- Task details -
Start at the top and transcribe every record through the final line exactly.

(Collected data entries)

——————————

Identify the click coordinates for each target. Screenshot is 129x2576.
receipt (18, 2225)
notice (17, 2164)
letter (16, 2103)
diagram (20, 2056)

——————————

- Solution to this problem -
Identify the click coordinates for each target. Screenshot is 129x2576.
receipt (18, 2225)
notice (17, 2164)
letter (16, 2103)
diagram (20, 2056)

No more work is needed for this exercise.